L’extrême impudence de ces faux n’a arrêté aucun des grands chefs, dupes volontaires ou complices. Boisdeffre, familier des empereurs et des rois, trouve vraisemblable que le César allemand discute, règle lui-même les comptes d’un espion !

Supposez-leur une imbécile crédulité : rien n’eût été plus simple que de s’informer de ces étonnantes histoires, sinon auprès de Mercier, terriblement inquiet depuis qu’il a eu vent des événements qui se préparent, du moins auprès de Casimir-Perier et de ses ministres d’alors, Hanotaux et Dupuy.

Mais Boisdeffre et Gonse n’en firent rien, ni Billot.
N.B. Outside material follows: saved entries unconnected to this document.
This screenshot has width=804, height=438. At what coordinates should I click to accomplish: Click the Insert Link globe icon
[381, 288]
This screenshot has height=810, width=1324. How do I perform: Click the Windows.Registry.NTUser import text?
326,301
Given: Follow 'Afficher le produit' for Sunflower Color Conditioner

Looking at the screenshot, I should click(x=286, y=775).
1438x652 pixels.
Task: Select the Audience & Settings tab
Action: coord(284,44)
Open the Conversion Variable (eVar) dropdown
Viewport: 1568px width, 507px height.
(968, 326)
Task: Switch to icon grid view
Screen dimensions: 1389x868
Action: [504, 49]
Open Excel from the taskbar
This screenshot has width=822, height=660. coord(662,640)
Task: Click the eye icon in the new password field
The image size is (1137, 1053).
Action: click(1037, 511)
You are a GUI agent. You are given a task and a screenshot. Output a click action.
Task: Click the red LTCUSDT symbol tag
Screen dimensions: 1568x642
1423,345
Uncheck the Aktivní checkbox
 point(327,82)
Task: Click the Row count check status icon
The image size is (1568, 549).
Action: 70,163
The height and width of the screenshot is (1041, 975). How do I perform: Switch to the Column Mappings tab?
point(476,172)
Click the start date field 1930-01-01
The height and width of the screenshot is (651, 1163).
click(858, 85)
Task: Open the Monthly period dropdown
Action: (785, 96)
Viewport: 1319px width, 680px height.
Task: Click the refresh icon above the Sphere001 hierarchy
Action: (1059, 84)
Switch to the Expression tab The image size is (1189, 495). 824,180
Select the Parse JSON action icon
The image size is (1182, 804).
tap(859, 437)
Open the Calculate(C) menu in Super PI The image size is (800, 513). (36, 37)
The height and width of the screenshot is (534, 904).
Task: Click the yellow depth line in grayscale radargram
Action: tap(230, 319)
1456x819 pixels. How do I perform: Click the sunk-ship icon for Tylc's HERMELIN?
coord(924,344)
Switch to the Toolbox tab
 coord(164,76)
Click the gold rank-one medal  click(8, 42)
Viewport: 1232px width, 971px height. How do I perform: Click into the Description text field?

Ils ne produiront pas publiquement ces pièces, par trop honteuses, mais ils les garderont pour forcer, dans l’intimité, les convictions récalcitrantes. Et Henry en parla gaîment à Esterhazy : que pèseront les preuves graphologiques de Scheurer devant ces lettres de l’Empereur allemand (qu’il appelait « le cul couronné ») ? Mais Esterhazy haussait les épaules ; c’était « idiot », « cela dépassait les limites permises de la bêtise[1] ».

Le bruit se répandra bientôt qu’il y a, quelque part, dans les arcanes les plus secrets de l’État-Major, un dépôt de preuves décisives, une réserve qui n’apparaîtra sur le champ de bataille qu’à la dernière heure, la « garde impériale ».

  1. Dép. à Londres, 26 février 1900. Esterhazy ajoute qu’on a fait disparaître ces faux avec le dossier ultra-secret.